The German legal system is examining whether SAP can legitimately charge for indirect access to its software from a third-party application
Many SAP customers have been disturbed by its insistence on charging for indirect access. Last year’s case against Diageo supported SAP’s position that access by users that were connecting to SAP systems indirectly was chargeable, even though SAP had no user metric for such use.
However, there is a basic question that is currently being examined in Germany: is SAP permitted, by European Union (EU) law, to charge for indirect usage when this is a necessary part of the program usage?
The possibility of invalidity derives from interpretation of key provisions in the EU’s 2009 Software Directive, which recognised the crucial value of software but also sought to eradicate what it called “negative effects on the functioning of the internal market as regards computer programs”.
The fundamental question of whether the imposition of charges for indirect access was invalid under EU law was surprisingly neither included as part of the defence, nor examined by the judge, in the Diageo high court case.
However, German academics have now been exploring this point in the context of SAP’s business practices. Representations were also made earlier this month by the German Association of IT Professionals to the country’s competition authority (the Bundeskartellamt), although details of these representations have not been released.
The starting point is that any rights owner, such as a software supplier, will own copyright in its programs and can choose how, under what terms and at what prices it can license these to its customers.
However, copyright law includes certain “permitted acts” that do not require permission from the owner and for which no charges can be levied. Fair use is one example. The UK’s copyright legislation has more than 60 of these exceptions, established over 200 years but more recently often derived from EU directives.
The EU has always sought to support the interests of the rights owners, who should be encouraged to invest and innovate and so expect remuneration.

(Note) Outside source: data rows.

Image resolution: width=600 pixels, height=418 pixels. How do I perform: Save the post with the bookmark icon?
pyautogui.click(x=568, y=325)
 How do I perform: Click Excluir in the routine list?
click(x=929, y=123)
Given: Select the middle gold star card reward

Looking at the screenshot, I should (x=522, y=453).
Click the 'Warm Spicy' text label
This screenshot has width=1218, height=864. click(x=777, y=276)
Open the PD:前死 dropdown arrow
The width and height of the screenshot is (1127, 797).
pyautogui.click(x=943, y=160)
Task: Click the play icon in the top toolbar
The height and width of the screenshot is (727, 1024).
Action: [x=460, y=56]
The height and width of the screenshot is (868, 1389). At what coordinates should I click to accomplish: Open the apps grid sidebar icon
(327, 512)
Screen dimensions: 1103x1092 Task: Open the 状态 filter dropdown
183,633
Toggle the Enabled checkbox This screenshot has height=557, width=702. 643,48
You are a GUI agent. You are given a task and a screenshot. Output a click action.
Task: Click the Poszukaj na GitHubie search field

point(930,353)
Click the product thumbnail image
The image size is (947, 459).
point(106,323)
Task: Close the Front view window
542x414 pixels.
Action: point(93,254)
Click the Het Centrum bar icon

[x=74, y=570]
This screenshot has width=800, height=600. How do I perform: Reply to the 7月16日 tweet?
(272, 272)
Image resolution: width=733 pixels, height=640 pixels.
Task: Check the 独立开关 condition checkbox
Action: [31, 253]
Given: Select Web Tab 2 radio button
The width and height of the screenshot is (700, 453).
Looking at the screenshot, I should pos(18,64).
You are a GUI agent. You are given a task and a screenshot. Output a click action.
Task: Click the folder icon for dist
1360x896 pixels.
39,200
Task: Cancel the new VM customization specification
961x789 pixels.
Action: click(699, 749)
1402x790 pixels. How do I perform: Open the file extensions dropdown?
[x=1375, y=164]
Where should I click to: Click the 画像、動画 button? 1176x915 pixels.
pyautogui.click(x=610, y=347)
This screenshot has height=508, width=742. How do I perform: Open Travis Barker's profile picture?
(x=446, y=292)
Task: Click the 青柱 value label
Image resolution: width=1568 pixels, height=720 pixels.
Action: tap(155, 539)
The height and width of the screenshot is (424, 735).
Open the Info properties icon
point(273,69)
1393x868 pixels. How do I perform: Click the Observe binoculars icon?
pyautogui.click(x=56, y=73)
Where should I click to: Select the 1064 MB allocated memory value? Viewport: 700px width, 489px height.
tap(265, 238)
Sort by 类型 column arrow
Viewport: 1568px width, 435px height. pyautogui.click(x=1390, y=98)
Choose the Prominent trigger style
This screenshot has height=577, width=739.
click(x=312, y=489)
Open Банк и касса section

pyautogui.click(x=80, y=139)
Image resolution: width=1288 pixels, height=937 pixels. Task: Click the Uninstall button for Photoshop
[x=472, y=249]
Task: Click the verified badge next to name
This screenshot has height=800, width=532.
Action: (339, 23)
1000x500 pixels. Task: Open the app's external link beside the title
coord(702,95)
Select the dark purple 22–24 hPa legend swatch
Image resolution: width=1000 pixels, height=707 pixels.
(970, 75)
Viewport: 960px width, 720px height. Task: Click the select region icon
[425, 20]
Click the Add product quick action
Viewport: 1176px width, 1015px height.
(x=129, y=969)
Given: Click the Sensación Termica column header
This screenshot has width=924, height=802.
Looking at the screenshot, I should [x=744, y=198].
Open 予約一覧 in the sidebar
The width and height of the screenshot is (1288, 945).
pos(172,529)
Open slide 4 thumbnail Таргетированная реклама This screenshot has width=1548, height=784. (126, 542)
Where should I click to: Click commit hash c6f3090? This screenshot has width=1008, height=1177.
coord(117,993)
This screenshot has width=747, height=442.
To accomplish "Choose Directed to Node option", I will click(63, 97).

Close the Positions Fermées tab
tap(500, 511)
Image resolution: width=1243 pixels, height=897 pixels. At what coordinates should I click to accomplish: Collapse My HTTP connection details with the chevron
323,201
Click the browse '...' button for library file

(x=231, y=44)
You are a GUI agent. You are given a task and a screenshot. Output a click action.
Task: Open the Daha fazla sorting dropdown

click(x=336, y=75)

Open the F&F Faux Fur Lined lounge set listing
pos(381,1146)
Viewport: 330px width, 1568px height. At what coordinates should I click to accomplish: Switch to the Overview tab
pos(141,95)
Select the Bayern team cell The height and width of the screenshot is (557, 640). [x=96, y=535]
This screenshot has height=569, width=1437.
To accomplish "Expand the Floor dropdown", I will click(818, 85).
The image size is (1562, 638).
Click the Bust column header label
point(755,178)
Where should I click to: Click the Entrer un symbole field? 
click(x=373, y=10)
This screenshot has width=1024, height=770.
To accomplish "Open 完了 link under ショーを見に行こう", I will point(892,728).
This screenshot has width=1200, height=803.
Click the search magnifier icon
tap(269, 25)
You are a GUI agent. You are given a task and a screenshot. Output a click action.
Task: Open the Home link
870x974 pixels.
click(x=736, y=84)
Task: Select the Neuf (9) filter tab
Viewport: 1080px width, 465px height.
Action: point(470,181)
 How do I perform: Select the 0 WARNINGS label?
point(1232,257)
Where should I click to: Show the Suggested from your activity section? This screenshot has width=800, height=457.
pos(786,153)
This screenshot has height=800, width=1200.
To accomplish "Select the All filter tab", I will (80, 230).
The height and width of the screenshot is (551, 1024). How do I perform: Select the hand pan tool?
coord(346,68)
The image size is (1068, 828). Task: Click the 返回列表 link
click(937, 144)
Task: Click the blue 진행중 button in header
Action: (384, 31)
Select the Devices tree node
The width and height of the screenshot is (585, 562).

But, equally, this must be balanced against the requirements of business and consumers.
Against this backdrop, the EU issued a directive in April 2009 specifically addressing software.
Such directives are sometimes quite general in nature and do lead to the courts having to interpret the intentions behind a directive, as reflected in the background wording, as well as the specific articles.
The 2009 directive specifically recognised the critical importance of normal usage and interoperability and that these should not be inhibited.
The objective was acknowledged to make it possible that all applications, from different suppliers, could work together without legal barriers imposed by one supplier.
So, against this backdrop, there are two invariable requirements laid down by the EU:
Use (in the form of running, loading, display, and so on) does not require a licence from the software owner where it is “necessary” for its use by the buyer, including for error correction.
And (subject to certain conditions) a licence is also not required where the use is “indispensable to obtain the information necessary to achieve interoperability with other programs”. However, this second provision cannot be applied if it “unreasonably prejudices the rightholder’s legitimate interests” or conflicts with “a normal exploitation” of the software.